▶ **Data shown**:
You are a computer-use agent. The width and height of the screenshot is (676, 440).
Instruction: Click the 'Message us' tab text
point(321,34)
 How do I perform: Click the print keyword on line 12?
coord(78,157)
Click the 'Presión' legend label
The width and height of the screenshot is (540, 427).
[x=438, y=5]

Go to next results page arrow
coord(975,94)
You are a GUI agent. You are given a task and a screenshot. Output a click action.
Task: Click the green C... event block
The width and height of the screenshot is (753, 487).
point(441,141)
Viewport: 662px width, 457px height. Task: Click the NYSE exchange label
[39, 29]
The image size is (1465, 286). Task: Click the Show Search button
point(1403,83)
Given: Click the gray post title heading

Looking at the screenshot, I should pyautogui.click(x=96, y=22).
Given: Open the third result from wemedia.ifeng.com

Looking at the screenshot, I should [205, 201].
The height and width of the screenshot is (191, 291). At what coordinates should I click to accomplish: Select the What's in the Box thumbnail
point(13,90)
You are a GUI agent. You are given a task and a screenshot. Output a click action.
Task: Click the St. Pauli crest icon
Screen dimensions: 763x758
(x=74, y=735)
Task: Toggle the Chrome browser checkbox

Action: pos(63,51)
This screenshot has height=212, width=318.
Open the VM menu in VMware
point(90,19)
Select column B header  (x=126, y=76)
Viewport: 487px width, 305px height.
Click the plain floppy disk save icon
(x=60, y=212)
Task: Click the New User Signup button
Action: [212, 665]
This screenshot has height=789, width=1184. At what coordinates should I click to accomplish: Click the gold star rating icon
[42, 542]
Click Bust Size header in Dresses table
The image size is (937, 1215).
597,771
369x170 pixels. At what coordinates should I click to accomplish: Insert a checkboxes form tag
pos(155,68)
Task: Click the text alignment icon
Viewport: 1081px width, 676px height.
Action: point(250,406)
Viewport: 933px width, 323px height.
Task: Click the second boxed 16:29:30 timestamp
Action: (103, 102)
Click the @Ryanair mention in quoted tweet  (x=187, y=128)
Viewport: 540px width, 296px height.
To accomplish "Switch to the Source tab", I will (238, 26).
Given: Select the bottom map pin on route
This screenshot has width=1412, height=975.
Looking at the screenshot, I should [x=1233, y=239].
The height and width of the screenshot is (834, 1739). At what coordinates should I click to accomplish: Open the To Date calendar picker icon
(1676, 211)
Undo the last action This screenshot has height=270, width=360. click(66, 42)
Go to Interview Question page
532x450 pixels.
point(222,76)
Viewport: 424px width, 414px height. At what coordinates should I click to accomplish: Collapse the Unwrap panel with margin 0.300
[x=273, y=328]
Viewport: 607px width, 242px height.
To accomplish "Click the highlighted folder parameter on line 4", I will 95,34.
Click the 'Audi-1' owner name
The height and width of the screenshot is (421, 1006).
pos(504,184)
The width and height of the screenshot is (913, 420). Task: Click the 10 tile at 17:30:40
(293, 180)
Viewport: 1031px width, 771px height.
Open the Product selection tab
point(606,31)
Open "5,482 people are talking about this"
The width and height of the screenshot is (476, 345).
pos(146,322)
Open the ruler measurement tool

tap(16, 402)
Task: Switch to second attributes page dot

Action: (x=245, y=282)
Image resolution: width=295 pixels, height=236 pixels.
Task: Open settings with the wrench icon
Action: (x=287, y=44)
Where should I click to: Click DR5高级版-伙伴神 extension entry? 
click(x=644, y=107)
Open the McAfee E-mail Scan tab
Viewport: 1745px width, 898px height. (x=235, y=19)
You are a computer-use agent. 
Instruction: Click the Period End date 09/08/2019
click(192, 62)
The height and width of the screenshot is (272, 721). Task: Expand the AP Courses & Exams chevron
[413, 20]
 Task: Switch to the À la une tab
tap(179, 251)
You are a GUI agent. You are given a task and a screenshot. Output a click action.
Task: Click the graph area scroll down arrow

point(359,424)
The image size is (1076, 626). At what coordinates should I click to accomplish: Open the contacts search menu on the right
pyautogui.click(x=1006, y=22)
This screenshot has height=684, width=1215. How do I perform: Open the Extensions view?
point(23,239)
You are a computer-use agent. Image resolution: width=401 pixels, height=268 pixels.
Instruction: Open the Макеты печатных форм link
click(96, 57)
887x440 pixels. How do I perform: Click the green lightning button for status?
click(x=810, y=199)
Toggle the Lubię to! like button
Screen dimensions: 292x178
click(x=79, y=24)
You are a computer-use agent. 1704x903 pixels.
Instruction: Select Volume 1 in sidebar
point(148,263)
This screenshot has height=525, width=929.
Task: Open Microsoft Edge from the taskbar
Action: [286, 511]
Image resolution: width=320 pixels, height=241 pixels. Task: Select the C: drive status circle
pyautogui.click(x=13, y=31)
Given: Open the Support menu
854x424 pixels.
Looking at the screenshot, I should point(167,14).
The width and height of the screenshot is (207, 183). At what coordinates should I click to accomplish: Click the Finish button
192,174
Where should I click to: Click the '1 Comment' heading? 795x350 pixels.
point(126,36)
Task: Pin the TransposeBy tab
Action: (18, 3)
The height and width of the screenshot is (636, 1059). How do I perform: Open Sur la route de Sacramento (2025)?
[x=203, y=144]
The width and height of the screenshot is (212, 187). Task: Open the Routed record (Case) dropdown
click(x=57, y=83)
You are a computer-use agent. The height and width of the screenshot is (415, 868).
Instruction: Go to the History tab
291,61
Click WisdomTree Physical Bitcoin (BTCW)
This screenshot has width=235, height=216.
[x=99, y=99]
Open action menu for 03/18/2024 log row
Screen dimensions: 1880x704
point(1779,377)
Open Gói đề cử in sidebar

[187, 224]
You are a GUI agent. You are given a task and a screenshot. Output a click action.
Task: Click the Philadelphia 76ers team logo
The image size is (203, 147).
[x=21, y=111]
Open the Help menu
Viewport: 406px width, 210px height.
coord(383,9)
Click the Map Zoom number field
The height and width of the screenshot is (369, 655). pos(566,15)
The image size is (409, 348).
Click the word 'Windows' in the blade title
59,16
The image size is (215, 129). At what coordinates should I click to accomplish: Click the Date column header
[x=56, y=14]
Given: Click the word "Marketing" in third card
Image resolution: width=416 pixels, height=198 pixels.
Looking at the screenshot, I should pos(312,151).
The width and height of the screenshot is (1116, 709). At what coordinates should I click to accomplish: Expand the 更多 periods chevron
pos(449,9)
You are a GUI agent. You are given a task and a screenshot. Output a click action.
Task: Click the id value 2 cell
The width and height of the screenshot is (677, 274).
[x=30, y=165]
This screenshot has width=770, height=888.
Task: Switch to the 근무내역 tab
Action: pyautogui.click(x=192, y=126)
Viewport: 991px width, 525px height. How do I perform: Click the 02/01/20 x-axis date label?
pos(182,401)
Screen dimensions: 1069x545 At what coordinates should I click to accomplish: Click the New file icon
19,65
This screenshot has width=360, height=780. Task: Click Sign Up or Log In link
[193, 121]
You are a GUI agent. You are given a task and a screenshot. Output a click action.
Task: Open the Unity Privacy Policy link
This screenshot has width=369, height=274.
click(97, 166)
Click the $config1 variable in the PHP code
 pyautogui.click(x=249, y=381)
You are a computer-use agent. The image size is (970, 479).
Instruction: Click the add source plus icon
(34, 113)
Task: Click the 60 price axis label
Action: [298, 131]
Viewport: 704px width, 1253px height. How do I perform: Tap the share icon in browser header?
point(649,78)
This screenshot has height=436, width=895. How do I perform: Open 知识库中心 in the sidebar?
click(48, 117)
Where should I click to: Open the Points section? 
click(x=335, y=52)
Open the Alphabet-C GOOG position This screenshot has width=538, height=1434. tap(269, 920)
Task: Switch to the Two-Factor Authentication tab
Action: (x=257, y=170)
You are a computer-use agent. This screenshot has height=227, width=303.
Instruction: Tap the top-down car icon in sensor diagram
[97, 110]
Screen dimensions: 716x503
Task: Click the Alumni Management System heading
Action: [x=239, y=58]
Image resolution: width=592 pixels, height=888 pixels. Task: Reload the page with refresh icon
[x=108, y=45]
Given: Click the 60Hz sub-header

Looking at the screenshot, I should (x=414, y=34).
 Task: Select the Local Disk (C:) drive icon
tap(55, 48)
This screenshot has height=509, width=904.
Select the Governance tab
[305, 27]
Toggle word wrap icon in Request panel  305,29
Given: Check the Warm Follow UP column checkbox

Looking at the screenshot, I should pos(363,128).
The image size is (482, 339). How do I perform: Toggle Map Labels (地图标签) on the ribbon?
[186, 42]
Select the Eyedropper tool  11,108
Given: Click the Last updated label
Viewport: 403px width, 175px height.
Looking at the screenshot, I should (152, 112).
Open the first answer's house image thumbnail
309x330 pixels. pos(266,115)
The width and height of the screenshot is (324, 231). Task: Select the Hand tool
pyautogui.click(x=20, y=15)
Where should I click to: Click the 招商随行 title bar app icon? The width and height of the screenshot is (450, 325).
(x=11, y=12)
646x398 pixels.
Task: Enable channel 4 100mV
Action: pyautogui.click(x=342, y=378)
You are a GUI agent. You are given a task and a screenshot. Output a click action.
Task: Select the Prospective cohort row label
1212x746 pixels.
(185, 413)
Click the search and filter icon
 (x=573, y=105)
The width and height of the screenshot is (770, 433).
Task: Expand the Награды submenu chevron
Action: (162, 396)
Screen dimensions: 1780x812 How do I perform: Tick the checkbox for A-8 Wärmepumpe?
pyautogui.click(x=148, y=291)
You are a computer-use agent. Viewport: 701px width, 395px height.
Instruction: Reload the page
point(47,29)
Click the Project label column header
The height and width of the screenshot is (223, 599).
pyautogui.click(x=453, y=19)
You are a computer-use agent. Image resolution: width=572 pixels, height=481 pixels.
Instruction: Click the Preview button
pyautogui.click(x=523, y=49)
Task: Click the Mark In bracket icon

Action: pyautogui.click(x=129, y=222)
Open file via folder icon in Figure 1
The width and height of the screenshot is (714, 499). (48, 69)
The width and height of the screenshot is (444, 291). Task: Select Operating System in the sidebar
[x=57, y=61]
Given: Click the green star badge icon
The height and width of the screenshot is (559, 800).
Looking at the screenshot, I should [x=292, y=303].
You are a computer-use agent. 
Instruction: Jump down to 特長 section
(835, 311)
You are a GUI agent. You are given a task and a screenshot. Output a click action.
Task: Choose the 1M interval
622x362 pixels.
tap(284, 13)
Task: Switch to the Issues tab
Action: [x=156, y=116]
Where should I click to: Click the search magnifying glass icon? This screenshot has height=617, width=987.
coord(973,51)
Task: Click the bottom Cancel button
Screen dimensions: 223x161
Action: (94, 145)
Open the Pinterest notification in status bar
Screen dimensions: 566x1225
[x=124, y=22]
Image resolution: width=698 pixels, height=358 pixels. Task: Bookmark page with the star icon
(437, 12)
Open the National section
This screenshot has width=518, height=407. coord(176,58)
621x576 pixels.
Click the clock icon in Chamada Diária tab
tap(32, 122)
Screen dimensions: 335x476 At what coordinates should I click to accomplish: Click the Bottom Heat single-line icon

▶ **Task item**:
Scan the material above for lines that contain the string "will", and copy each such line.

▶ **Completed exercise**:
To accomplish "Switch to the Source tab", I will (238, 26).
To accomplish "Click the highlighted folder parameter on line 4", I will 95,34.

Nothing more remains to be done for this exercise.